Nella creazione letteraria di Svevo i racconti occupano, quantitativamente e qualitativamente, un posto rilevante e accompagnano tutto il percorso della sua attività letteraria, persino in quel lungo periodo di «silenzio letterario» in cui lo scrittore abbandona il romanzo. I primi li scrive quando è ancora giovane e li pubblica sulle riviste triestine a cui collabora; quelli scritti più tardi, in parte inediti, dopo il suo ultimo e principale romanzo, La coscienza di Zeno, sono, in modo ora nascosto ora palese, una sua continuazione, quasi una confessione distaccata, interrogativa e disillusa di una serie di Zeno vecchi. Ma nel loro insieme, i racconti sveviani ripercorrono i principali temi dei romanzi: la vita anodina della famiglia borghese della Belle Epoque,  il suo perbenismo, i suoi vizi nascosti con le loro dissimulazioni, l’ipocrisia e le nevrosi che ne derivano, la razionalizzazione freudiana che occulta gli impulsi incoscienti che continuano invece  a determinare le azioni e le scelte dei personaggi; e i personaggi sono, a loro volta, caratterizzati dalla stessa inettitudine e incompiutezza dei protagonisti dei romanzi. Però i racconti, soprattutto quelli successivi a Zeno, che in realtà continuano quel terzo romanzo nella prospettiva di un quarto,  aggiungono alcuni importanti accenti: qui il tema prevalente è la vecchiaia vista dal suo intimo (la voce narrante e in prima persona), la vecchiaia che restringe il nostro ingranaggio sociale a una esigua cerchia familiare e a una cerchia extrafamiliare ancora più esigua, che mette al centro degli interessi personali la salute, o piuttosto la malattia, che si illude di poter recuperare la vitalità grazie a effimere avventure sessuali; ma l’ossessiva autoanalisi specifica di tutti i protagonisti sveviani, qui, più che altrove, dipende dalle fluttuanti rielaborazioni della memoria; e qui, più che altrove, la scrittura (tutti i protagonisti dei romanzi di Svevo sono, in un modo o in un altro, scrittori falliti) è vista non solo come terapia e igiene spirituale ma persino come unico modo di capire e di riconsiderare il passato. Lo stile e il linguaggio dei racconti conservano pure qui la fine e continua ironia e autoironia di Zeno, con un aggiunta di bonarietà e di corsività. Nei racconti stile e tematica si fondono in un unico fluire, il cui risultato è, per citare il curatore del volume, «l’elevazione a potenza del banale, del fatto quotidiano, che acquista inaspettatamente quasi un’aura metafisica».

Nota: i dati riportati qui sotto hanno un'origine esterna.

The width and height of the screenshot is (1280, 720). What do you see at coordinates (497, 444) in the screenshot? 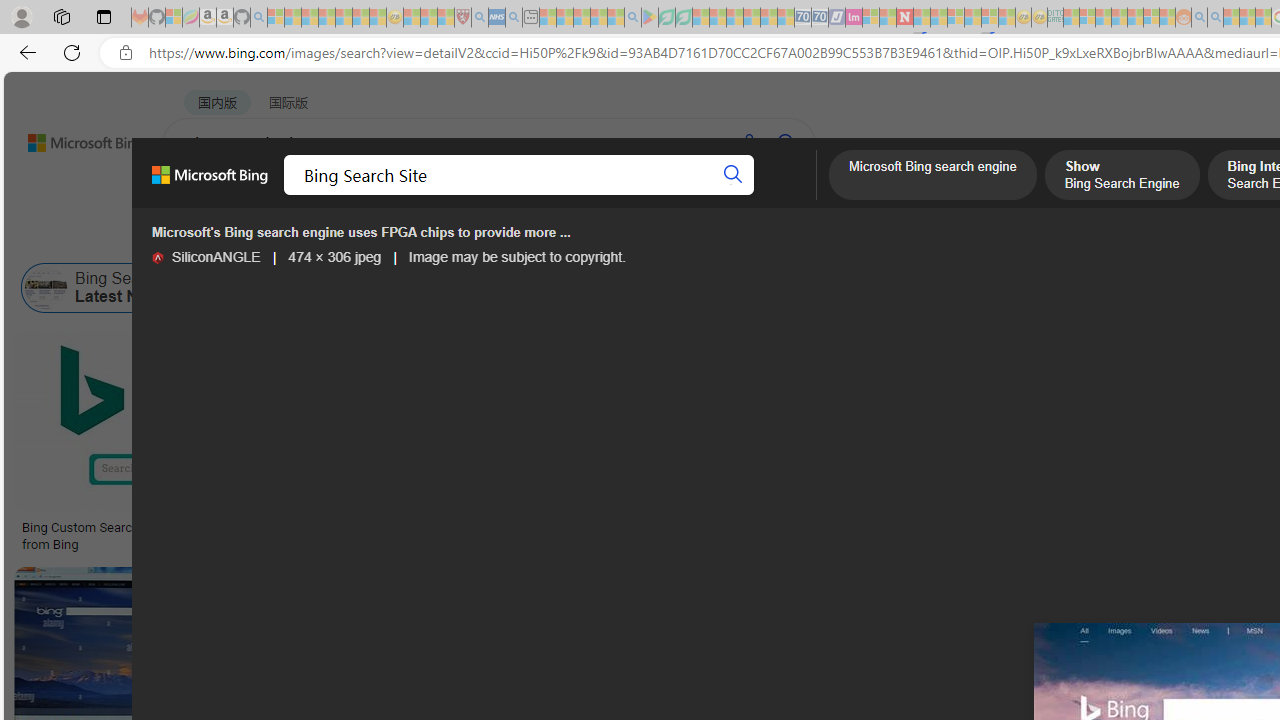
I see `Bing - SEOLendSave` at bounding box center [497, 444].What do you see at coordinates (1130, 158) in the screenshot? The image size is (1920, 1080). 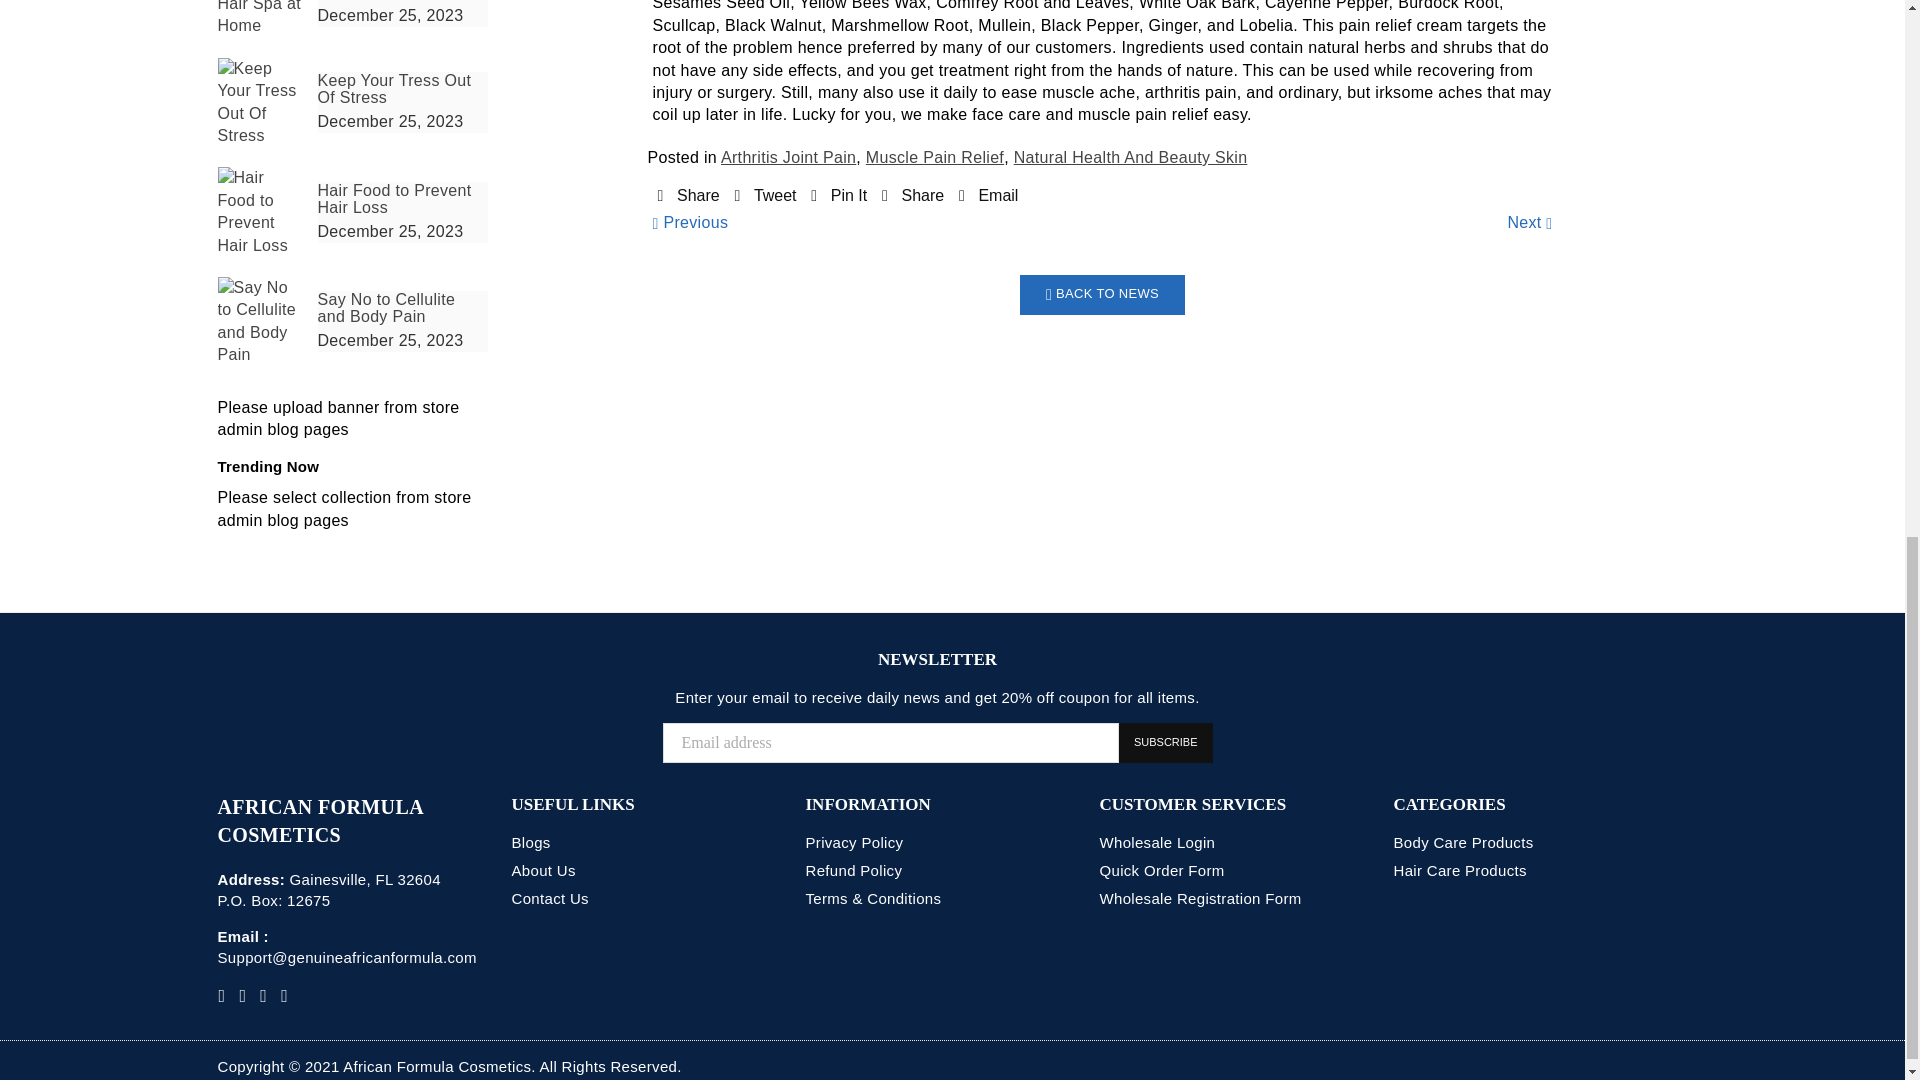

Tale fluire e tale aura sono perfettamente resi nella versione romena dei 19 racconti scelti da Mihai Banciu. Sono sicuramente i più importanti, che coprono quasi tutto l’arco creativo dell’autore; nel volume romeno essi vengono accostati in modo da rendere l’idea di unità come tratto essenziale di tutta la produzione di Svevo.  Il volume si apre con una cronologia della vita e delle opere dell’autore – introduzione necessaria all’universo sveviano caratterizzato da un biografismo raramente velato – e si chiude con una postfazione che chiarisce la posizione dei racconti nella produzione letteraria dell’autore e la visione personale del curatore. E un insieme che offre ai lettori romeni, in questo 160esimo anniversario, l’immagine complessiva non solo dei racconti ma anche del loro autore e, nello stesso tempo, un’incantevole lettura.